2. The process of claim 1 wherein said lighter oil has a boiling point ranging from about C5 to a final boiling point not greater than about 700 F.
3. The process of claim 1 wherein said heavy oil feed is a substantially asphaltene-free oil.
4. The process of claim 1 wherein said heavy oil feed comprises from about 0.25 to about 8 weight percent sulfur.
5. The process of claim 1 wherein said hydrorefining conditions include a temperature ranging from about 600 to 900 F. and a total pressure ranging from about 600 to about 3500 psig.
6. The process of claim 1 wherein said hydrogenation component comprises a metal selected from the group consisting of nickel, cobalt, molybdenum, tungsten, and mixtures thereof.
7. The process of claim 1 wherein said support comprises alumina and additionally comprises a minor amount of silica.
8. The process of claim 1 wherein said initial contacting of said catalyst with said light oil and said subsequent contacting with said heavy oil feed are performed without any intervening treatment steps.
9. A method for starting up a hydrorefining process for a heavy hydrocarbonaceous oil feed, which comprises:
(a) contacting a sulfided hydrorefining catalyst comprising a hydrogenation component selected from the group consisting of at least one Group VIB metal component and at least one non-noble metal Group VIII metal component and an alumina-containing support with a hydrocarbonaceous oil lighter than said feed, said lighter hydrocarbonaceous oil having a boiling point ranging from about C5 to not greater than about 700 F., in the presence of hydrogen, at a temperature ranging from about 600 to about 700 F. and a total pressure ranging from about 800 to about 3000 psig, for at least 2 days, and
(b) contacting the catalyst resulting from step (a) with a substantially asphaltene-free heavy hydrocarbonaceous oil feed boiling in the range of about 650 to about 1050 F. in the presence of hydrogen at hydrorefining conditions, and
(c) recovering a hydrorefined heavy hydrocarbonaceous oil.
Description

This application is a continuation-in-part of U.S. patent application 354,665 filed Mar. 4, 1982, now abandoned, the teachings of which are hereby incorporated by reference.

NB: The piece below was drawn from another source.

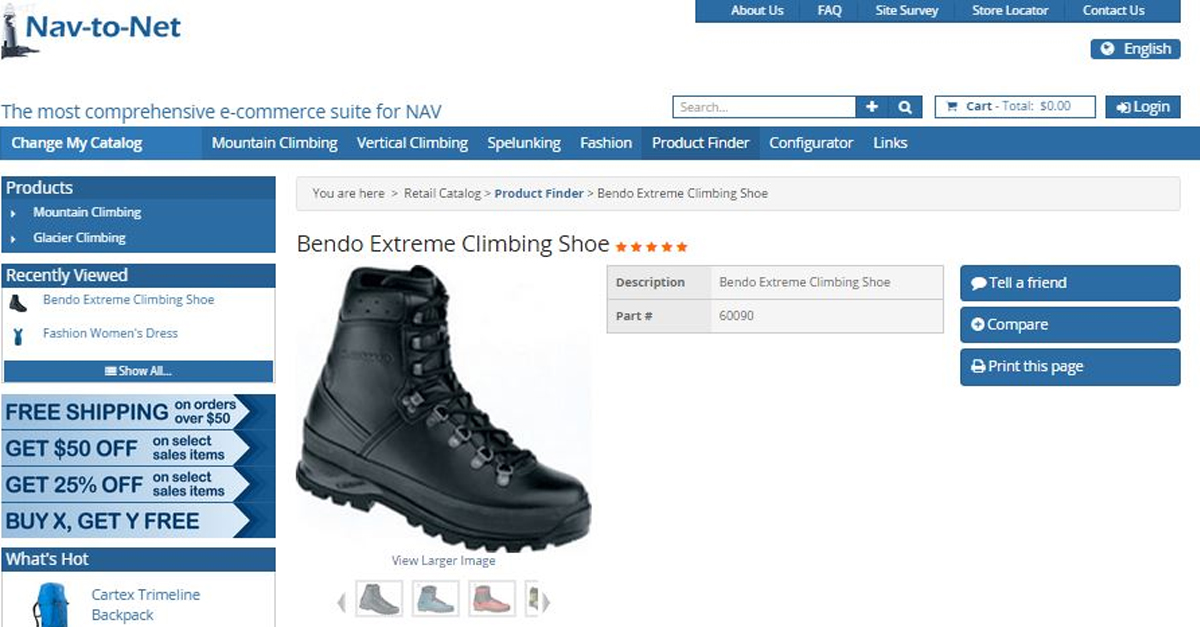Click the five-star product rating

coord(651,246)
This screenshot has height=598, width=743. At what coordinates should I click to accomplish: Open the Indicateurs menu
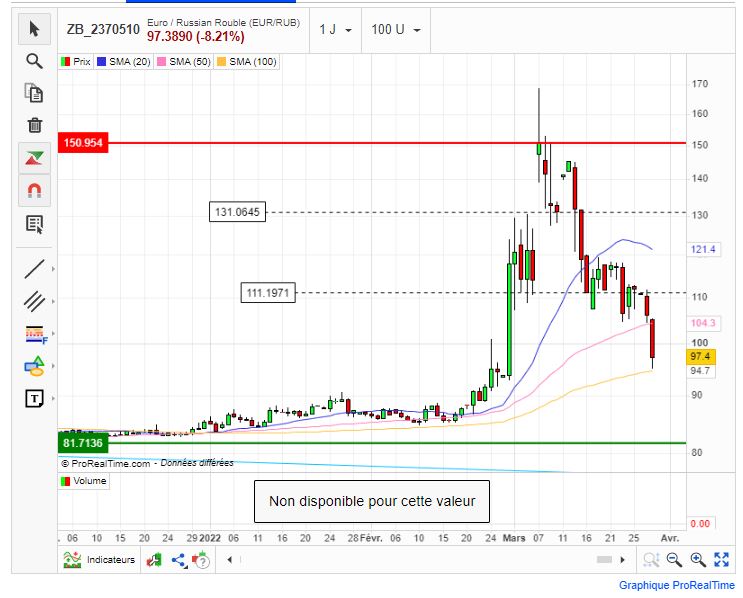[100, 560]
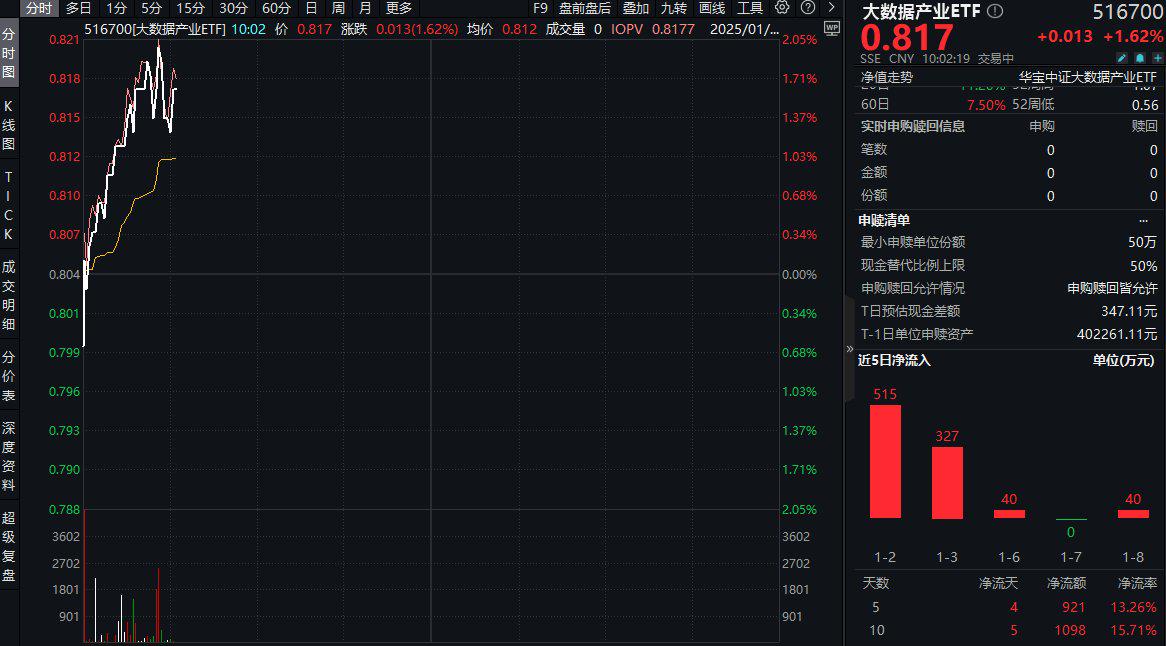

BACKGROUND OF THE INVENTION

1. Field of the Invention

This invention relates to a start-up process for hydrorefining heavy hydrocarbonaceous oils.

2. Description of the Prior Art

Hydrorefining is a well-known process for upgrading a variety of hydrocarbon fractions. The term "hydrorefining" is used herein to designate a catalytic treatment in the presence of hydrogen, of a hydrocarbonaceous oil, to upgrade the oil by eliminating or reducing the concentration of contaminants in the oil such as sulfur compounds, nitrogenous compounds, metal contaminants and/or partial saturation of the oil.

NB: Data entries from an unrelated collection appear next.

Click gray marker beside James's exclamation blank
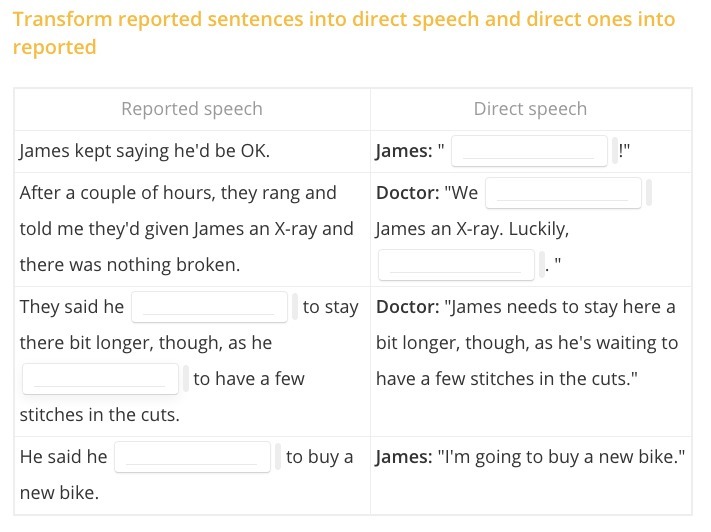This screenshot has width=711, height=532. click(x=615, y=151)
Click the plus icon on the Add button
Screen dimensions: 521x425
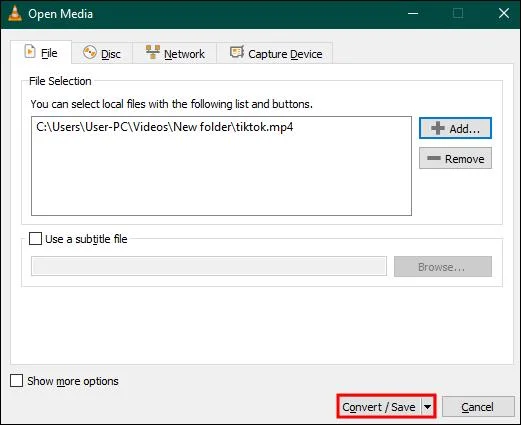point(438,128)
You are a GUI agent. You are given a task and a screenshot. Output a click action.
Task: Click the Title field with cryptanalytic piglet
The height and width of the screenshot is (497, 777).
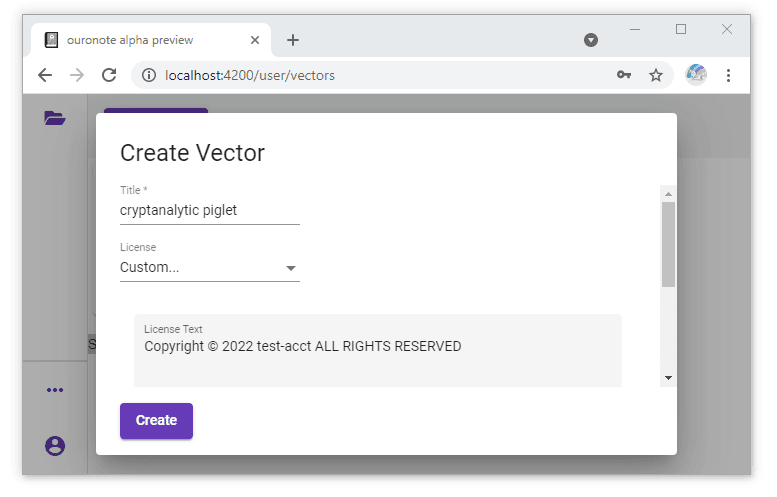(x=210, y=210)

U.S. Pat. Nos. 3,953,321 and 4,098,721 disclose a hydrodesulfurization process for heavy hydrocarbonaceous oils such as gas oils in which a conventional hydrodesulfurization catalyst is sulfided and heat treated at a temperature of 750 to 850 F. prior to initiating the hydrodesulfurization. The catalyst is sulfided by contact with a lighter boiling range oil (column 3, lines 59-68) or is heat treated in the presence of the lighter oil, free from sulfur (column 4, lines 14-19).

U.S. Pat. No. 2,954,339 discloses use of a spent cobalt-molybdenum-alumina catalyst for hydrodesulfurization of a hydrocarbonaceous oil which may be a gas oil. Prior to contact with the gas oil, the catalyst is used to hydrotreat naphtha.

U.S. Pat. No. 3,423,307 discloses a start-up method for a hydrodesulfurization process for heavy residual feeds which contain asphaltic materials. The catalyst is initially contacted with an asphaltic-free feed.

U.S. Pat. No. 3,528,910 discloses a hydrotreating process for hydrocarbonaceous oils. A catalyst, such as a supported nickel-molybdenum catalyst, is sulfided in the presence of hydrogen with a distillate containing disulfide sulfur prior to the hydrotreating reaction.

U.S. Pat. 4,149,965 discloses a start-up process for hydrorefining of naphtha. The catalyst is partially deactivated by treatment with a substantially non-metal containing hydrocarbon oil in the presence of hydrogen prior to contacting the catalyst with the naphtha feed.

U.S.Pat. No. 3,368,965 discloses a slurry hydrogenation process in which a catalyst, such as cobalt molybdate on alumina, is pretreated by wetting the catalyst with a clean (i.e. non-aromatic) hydrocarbonaceous oil such as a lubricating oil fraction to form a slurry which is then introduced into the hydrocarbonaceous oil to be hydrogenated.

It has now been found that by pretreating a sulfided hydrorefining catalyst with a light hydrocarbonaceous oil in the presence of hydrogen prior to hydrorefining the heavy hydrocarbonaceous oil feed, the initial activity of the catalyst can be increased.

All boiling points to which reference is made herein are atmospheric boiling points unless otherwise specified.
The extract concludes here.